◆ Required work
From the passage on fin transistor manufacturing below, extract the stretch from "Further, the constriction" through "also a concern.", word for word.

◆ Reading text
------------

This projection is in a size larger than the final fin form.
However, since damage is caused by the plasma to the surface of
this projection, form a sacrificial oxide film by oxidizing the
surface including the damage as a next process, and then form a
fin, which has a clean surface, in a smaller size (virtually the
same size as of the final form) than the projection that is formed
first by removing the sacrificial oxide film by the wet etching
method that uses a dilute fluorinated acid.
[0006] In this way, the method for removing the damage caused from
the plasma etching by the wet etching of the sacrificial oxide film
is easy to operate and is capable of forming a fin in a size (for
example, the width of 30 nm to 40 nm) that can not be formed by the
plasma etching only.
[0007] However, in a case when the SOI wafer described above is
used as a wafer, that is, in a case when forming a projection in a
fin shape by performing the plasma etching to a single crystal
silicone layer on the buried oxide layer, and removing the damage
caused to this projection by the wet etching of the sacrificial
oxide film, a constriction (i.e., an overhang) 52 occurs to the
bottom end portion of the fin 51 formed as shown in FIG. 6.
[0008] This constriction 52 is formed as follows. That is, the wet
etching is performed on the upper portion of the buried oxide layer
53, which is exposed by the plasma etching, along with the
sacrificial layer by the dilute fluorinated acid (the buried oxide
layer before the wet etching is indicated in a dotted line).
Further, the constriction is formed because the silicon oxide right
below (not exposed) the fin 51 is also partially etched (side
etching) due to the isotropism of the wet etching.
[0009] And, when such a constriction occurs, the residue of gate
wiring material and so on occur on that portion and it may cause
adverse affects to the device performance. Conventionally, removal
of such residue by chemical cleansing has been attempted. However,
the cleansing process is complicated, and it is difficult to remove
these residues completely by the cleansing process. Further, when
such constriction occurs, an issue of strength, such as falling of
the fin, is also a concern.
SUMMARY OF THE INVENTION
[0010] The present invention has been made considering the above
situations, and the present invention including a process for
removing the damage caused from the plasma etching using a SOI
wafer by wet etching of a sacrificial oxide film. And the objective
of the present invention is to provide a method for manufacturing a
fin field effect transistor easily and surely without a
constriction on the bottom end portion of the fin.
[0011] In order to solve the issues described above, the present
invention provides a method for manufacturing a fin field effect
transistor using a SOI wafer, which including a buried oxide layer
consisting of a SIO.sub.2 material that is formed on a Si substrate
and a single crystal silicon layer is further formed thereon. The
manufacturing method includes: a process for forming a projection
in a fin shape by selectively performing plasma etching on the
single crystal silicon layer until the underlying buried oxide
layer exposes; a process for forming a sacrificial oxide film
oxidizing the surface including the damage occurred to the
projection; a process for forming a fin having a clean surface by
removing this sacrificial oxide film by wet etching; and a reflow
process for reflowing the buried oxide layer by heating.

------------

◆ Records supplied
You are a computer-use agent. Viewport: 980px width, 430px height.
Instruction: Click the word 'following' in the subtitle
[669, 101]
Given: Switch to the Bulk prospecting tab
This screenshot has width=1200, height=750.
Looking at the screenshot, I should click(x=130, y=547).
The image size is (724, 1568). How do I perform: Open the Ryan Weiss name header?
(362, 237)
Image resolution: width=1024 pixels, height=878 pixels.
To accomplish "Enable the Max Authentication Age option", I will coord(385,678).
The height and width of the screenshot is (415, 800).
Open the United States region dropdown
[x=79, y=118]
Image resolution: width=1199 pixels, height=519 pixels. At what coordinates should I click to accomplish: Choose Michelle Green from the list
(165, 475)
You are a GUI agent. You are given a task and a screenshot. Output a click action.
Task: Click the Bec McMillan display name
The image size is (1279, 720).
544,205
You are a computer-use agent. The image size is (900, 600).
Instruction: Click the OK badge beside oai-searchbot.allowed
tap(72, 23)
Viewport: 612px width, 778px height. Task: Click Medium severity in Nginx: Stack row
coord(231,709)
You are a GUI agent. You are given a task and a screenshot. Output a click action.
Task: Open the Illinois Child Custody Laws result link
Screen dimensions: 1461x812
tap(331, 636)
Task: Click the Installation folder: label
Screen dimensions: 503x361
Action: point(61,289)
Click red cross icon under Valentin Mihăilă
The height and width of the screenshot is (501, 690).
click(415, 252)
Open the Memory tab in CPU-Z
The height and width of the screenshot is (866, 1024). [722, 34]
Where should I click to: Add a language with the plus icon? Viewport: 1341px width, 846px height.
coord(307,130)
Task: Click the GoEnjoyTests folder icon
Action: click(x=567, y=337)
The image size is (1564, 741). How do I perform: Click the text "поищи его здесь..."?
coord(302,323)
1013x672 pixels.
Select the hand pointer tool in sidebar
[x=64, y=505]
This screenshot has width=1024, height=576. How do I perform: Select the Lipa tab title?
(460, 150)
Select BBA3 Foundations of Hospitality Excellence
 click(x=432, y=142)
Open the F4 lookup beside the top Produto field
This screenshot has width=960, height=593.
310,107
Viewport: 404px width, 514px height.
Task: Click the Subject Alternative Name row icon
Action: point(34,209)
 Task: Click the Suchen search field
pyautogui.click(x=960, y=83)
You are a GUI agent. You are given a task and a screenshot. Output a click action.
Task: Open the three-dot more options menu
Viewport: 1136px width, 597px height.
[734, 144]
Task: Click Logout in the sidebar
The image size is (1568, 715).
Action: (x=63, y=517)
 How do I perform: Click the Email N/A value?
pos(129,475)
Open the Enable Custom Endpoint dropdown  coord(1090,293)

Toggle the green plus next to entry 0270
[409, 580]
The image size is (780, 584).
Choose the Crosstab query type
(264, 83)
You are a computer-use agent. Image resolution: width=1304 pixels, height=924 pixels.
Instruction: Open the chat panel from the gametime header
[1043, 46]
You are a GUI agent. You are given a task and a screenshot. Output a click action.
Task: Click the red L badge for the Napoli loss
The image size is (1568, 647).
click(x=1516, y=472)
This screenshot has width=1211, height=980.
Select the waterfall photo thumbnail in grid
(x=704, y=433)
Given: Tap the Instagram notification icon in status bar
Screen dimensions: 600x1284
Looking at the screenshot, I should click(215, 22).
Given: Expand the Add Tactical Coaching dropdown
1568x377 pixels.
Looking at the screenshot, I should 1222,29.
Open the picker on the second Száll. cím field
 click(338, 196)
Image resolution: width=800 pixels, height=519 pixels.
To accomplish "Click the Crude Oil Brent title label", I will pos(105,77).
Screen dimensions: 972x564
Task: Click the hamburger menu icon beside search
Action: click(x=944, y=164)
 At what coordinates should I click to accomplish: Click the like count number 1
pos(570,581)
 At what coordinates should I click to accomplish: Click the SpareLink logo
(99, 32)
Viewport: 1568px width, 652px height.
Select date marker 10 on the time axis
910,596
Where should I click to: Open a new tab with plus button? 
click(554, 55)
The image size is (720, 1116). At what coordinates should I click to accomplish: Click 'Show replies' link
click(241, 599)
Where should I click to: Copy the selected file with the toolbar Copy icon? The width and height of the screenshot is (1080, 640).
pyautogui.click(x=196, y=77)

------------

◆ Written response
Further, the constriction is formed because the silicon oxide right
below (not exposed) the fin 51 is also partially etched (side
etching) due to the isotropism of the wet etching.
[0009] And, when such a constriction occurs, the residue of gate
wiring material and so on occur on that portion and it may cause
adverse affects to the device performance. Conventionally, removal
of such residue by chemical cleansing has been attempted. However,
the cleansing process is complicated, and it is difficult to remove
these residues completely by the cleansing process. Further, when
such constriction occurs, an issue of strength, such as falling of
the fin, is also a concern.